*** Opening RECORDED DATA ***

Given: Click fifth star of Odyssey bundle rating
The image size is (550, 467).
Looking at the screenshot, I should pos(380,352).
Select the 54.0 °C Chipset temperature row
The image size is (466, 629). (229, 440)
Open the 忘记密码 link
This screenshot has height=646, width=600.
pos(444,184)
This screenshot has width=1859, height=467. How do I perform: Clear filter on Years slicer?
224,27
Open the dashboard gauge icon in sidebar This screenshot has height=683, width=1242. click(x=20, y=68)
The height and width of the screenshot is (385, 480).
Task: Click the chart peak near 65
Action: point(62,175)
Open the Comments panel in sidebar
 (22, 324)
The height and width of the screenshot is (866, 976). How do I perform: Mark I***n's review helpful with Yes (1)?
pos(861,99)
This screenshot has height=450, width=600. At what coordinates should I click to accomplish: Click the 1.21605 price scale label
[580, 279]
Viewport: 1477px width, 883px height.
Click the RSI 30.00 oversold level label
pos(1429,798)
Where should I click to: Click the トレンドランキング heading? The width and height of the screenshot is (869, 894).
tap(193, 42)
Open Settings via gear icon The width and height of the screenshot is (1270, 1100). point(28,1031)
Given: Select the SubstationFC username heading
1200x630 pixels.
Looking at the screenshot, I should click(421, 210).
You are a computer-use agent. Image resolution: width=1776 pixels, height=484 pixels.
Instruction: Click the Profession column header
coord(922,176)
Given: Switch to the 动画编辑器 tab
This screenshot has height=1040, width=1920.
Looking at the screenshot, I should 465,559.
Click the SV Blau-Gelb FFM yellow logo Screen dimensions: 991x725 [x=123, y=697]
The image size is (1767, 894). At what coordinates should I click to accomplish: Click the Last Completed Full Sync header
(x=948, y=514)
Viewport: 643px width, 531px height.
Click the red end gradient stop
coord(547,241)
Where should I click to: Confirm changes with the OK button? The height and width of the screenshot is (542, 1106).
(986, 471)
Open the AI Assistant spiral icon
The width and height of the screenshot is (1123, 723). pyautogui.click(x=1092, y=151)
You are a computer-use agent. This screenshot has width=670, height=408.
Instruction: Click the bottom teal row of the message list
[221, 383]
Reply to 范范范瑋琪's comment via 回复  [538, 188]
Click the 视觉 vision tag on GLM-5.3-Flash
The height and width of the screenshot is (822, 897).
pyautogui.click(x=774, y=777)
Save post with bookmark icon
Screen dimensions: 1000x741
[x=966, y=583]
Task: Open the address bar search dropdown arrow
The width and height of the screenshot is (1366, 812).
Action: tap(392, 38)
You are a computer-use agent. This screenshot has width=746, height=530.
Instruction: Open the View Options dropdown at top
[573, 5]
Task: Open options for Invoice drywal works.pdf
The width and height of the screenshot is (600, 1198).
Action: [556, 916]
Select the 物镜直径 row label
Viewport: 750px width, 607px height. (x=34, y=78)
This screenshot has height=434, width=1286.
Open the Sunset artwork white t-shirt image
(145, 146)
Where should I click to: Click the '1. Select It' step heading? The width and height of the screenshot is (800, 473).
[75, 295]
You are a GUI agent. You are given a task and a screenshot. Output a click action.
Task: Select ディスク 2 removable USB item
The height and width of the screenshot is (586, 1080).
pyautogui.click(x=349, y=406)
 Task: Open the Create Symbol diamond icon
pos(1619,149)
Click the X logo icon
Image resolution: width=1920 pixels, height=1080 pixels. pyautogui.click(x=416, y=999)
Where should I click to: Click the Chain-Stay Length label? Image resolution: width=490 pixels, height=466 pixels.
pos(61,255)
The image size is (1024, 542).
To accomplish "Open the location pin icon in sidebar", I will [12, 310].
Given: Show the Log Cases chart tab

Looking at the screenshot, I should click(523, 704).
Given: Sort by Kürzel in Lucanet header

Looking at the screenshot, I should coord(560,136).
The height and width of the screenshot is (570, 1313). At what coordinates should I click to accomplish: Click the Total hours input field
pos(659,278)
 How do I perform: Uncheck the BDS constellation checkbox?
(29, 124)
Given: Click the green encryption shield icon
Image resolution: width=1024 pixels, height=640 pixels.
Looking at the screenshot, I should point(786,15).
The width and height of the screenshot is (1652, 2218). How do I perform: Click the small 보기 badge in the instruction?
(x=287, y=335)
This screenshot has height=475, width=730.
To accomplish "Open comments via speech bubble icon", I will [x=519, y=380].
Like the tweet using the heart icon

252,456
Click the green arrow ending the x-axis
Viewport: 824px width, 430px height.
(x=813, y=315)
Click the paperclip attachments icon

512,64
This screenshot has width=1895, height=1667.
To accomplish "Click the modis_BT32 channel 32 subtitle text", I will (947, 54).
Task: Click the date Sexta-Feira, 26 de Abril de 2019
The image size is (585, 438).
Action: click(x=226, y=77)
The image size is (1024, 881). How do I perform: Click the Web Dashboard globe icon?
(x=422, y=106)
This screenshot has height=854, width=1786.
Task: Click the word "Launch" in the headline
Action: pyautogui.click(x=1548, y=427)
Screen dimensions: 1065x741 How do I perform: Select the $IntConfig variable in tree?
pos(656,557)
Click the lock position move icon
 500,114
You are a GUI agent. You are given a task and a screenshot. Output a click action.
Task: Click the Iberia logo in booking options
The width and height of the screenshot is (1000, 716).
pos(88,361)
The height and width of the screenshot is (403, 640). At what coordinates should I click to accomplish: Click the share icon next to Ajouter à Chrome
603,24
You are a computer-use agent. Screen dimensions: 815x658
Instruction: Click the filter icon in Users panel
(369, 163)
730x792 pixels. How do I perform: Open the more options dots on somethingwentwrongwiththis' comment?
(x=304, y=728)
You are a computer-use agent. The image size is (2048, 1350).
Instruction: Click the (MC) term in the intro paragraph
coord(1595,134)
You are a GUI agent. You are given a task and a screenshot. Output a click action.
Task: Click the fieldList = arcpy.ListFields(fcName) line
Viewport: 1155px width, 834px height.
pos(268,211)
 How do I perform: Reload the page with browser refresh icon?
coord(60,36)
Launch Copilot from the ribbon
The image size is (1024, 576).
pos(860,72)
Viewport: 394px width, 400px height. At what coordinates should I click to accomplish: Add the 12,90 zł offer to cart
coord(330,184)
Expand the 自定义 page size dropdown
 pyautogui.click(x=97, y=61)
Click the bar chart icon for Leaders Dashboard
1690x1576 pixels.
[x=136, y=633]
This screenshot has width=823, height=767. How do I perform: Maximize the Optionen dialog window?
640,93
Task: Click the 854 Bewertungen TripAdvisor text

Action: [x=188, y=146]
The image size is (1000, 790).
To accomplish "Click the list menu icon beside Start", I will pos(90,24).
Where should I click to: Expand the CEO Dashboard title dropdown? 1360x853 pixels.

*** Closing RECORDED DATA ***

◆ **WHAT THE TASK ASKS**:
When copying the data above, please keep exactly the lines from its first line through the line with "Viewport: 1477px width, 883px height.", both ends included, and drop the rest.

◆ **EXPECTED ANSWER**:
Given: Click fifth star of Odyssey bundle rating
The image size is (550, 467).
Looking at the screenshot, I should pos(380,352).
Select the 54.0 °C Chipset temperature row
The image size is (466, 629). (229, 440)
Open the 忘记密码 link
This screenshot has height=646, width=600.
pos(444,184)
This screenshot has width=1859, height=467. How do I perform: Clear filter on Years slicer?
224,27
Open the dashboard gauge icon in sidebar This screenshot has height=683, width=1242. click(x=20, y=68)
The height and width of the screenshot is (385, 480).
Task: Click the chart peak near 65
Action: point(62,175)
Open the Comments panel in sidebar
 (22, 324)
The height and width of the screenshot is (866, 976). How do I perform: Mark I***n's review helpful with Yes (1)?
pos(861,99)
This screenshot has height=450, width=600. At what coordinates should I click to accomplish: Click the 1.21605 price scale label
[580, 279]
Viewport: 1477px width, 883px height.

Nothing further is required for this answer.